Off late we started receiving screenshots like below from our ground operations team -
Request Timed Out
While submitting sales order, sales invoice, purchase order, purchase receipt, stock entry etc…
With further investigation we realised that whenever someone ran Stock balance report
this problem was coming and we were able to reproduce it every time thereafter.
The output of mysqladmin -u root -p -i 2 processlist
showed the database query is taking a lot of time and mysql threads were in following states most of the times -
Copying to tmp table
Sending data
While the stock balance report was fetching required data from database, all other transaction requests were getting queued and eventually timed out.
It made sense to segregate READ (Reporting) and WRITE (Transactional) calls and direct them to different databases as a first measure so that our transactional requests have a clear passage and they do not time out. Idea was to setup mysql replication and divert all reporting calls to replica database instead of the primary database.
Introducing @frappe.read_only()
Couple of weeks back we had a code sprint with frappe team at our office. We implemented a support to divert ```read-only``` calls to replica database. A new function decorator ```@frappe.read_only``` is added to decorate methods which should use replica database.e.g. following method in frappe/query_report.py
is now decorated as below -
@frappe.whitelist()
@frappe.read_only()
def run(report_name, filters=None, user=None):
report = get_report_doc(report_name)
2 new attributes namely - slave_host
and use_slave_for_read_only
are added in site_config.json
to enable and configure the replica database -
{
"db_name": "c6b2c772b91fd3d8",
"db_password": "agYCYGfvpfrBzfDe",
"slave_host": "replica01.ntex.com",
"use_slave_for_read_only": 1
}
The @frappe.read_only() decorator wraps the method calls and alters the database connection by connecting to a replica database instead of main database as follows -
frappe/__init__.py
def read_only():
def innfn(fn):
def wrapper_fn(*args, **kwargs):
if conf.use_slave_for_read_only:
connect_read_only() <--- connects replica
With this change, our deployment architecture looked like below -
This helped us alleviate problems at our database side. However we were still sharing the the same python environment for reports and transaction calls. All HTTP requests were still piling up at a single gunicorn server.

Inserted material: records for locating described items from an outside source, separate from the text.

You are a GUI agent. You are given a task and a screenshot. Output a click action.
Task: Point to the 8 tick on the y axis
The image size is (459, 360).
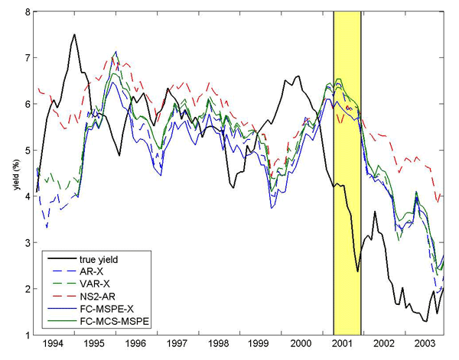[28, 13]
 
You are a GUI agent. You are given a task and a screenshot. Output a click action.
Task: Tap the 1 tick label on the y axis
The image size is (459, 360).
[28, 336]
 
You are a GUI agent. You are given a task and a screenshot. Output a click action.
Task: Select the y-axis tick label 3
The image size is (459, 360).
[28, 243]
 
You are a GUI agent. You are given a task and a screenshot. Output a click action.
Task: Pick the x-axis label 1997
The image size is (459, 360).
[181, 345]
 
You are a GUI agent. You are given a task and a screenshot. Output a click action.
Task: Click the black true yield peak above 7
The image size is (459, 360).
[74, 34]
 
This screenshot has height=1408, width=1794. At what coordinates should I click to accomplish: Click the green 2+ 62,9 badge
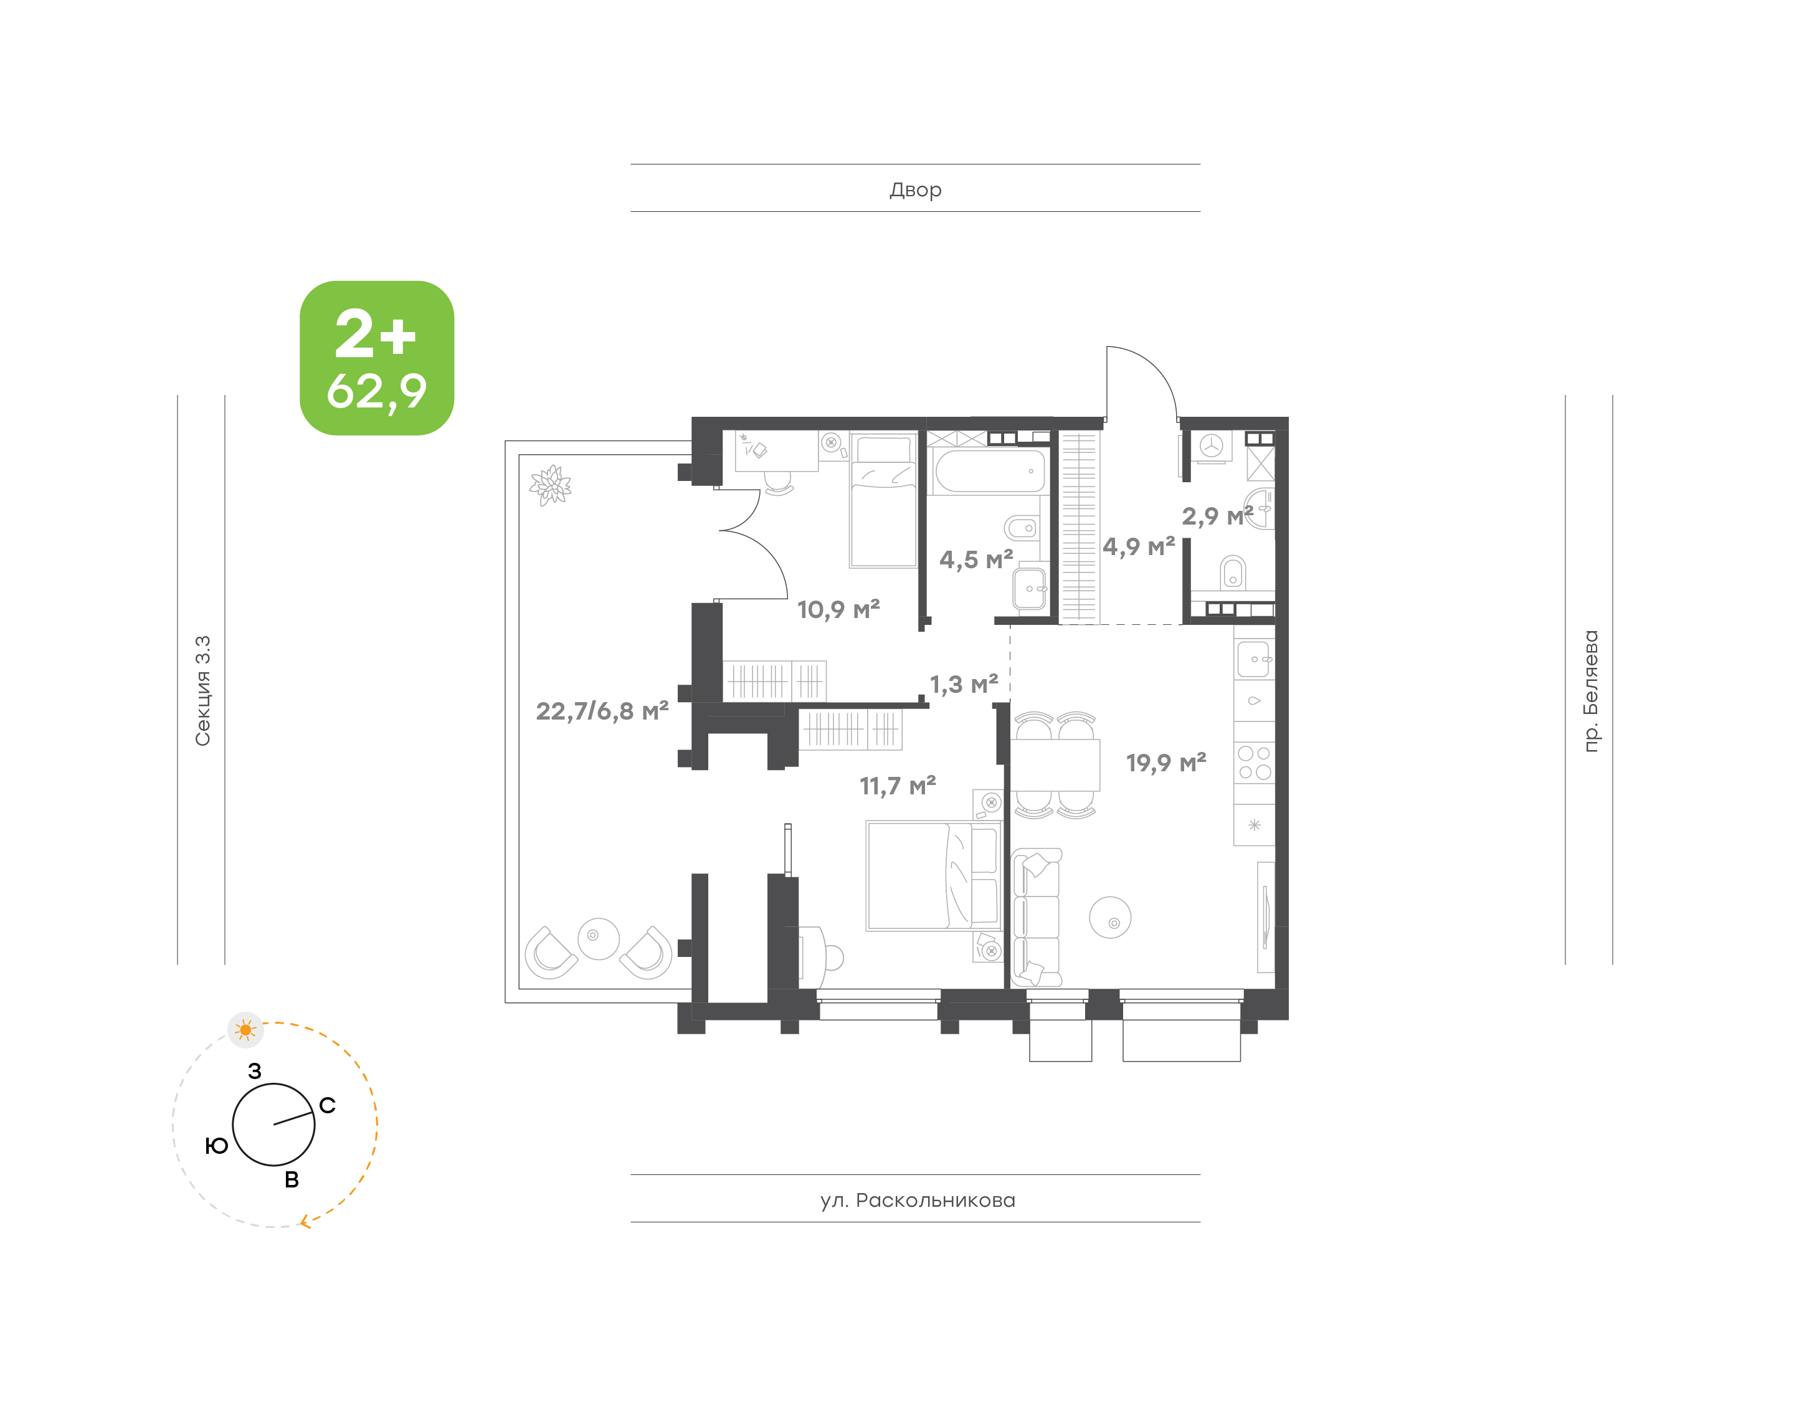tap(377, 358)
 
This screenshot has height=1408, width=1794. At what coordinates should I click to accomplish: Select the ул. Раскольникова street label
tap(917, 1201)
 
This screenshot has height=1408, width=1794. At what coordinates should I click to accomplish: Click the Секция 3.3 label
tap(202, 691)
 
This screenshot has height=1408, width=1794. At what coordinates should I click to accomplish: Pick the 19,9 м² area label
tap(1166, 763)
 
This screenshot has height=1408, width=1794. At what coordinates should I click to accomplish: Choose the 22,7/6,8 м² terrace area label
tap(602, 711)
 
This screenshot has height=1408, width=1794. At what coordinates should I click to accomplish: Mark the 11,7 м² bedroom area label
tap(898, 786)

We introduce another python runtime and updated the deployment architecture as follows -
At the Nginx webserver we did URL based routing and diverted all the report calls to secondary ErpNext server. Nginx config snippet below -
location / {
if ( $arg_cmd = "frappe.desk.reportview.export_query" ) {
proxy_pass http://secondary.ntex.com;
break;
}
if ( $arg_cmd = "frappe.desk.query_report.run" ) {
proxy_pass http://secondary.ntex.com;
break;
}
proxy_pass http://primary.ntex.com;
Since frappe maintains user session information in database table, it was getting replicated to the replica server as well and users remained singed-in no matter to which ERPNext server instance they get routed to.
Ideally there should not be any transactional calls from secondary ErpNext, but on every http request, frappe updates users session in a database table. We must make this update in the primary database itself since, we were doing only 1 way replication.
We also locked down database user’s permissions on the replica db to allow only read-only
operations so as to avoid any accidental updates in replica database.
Hope above commentary helps any one looking to scale up their ErpNext deployments.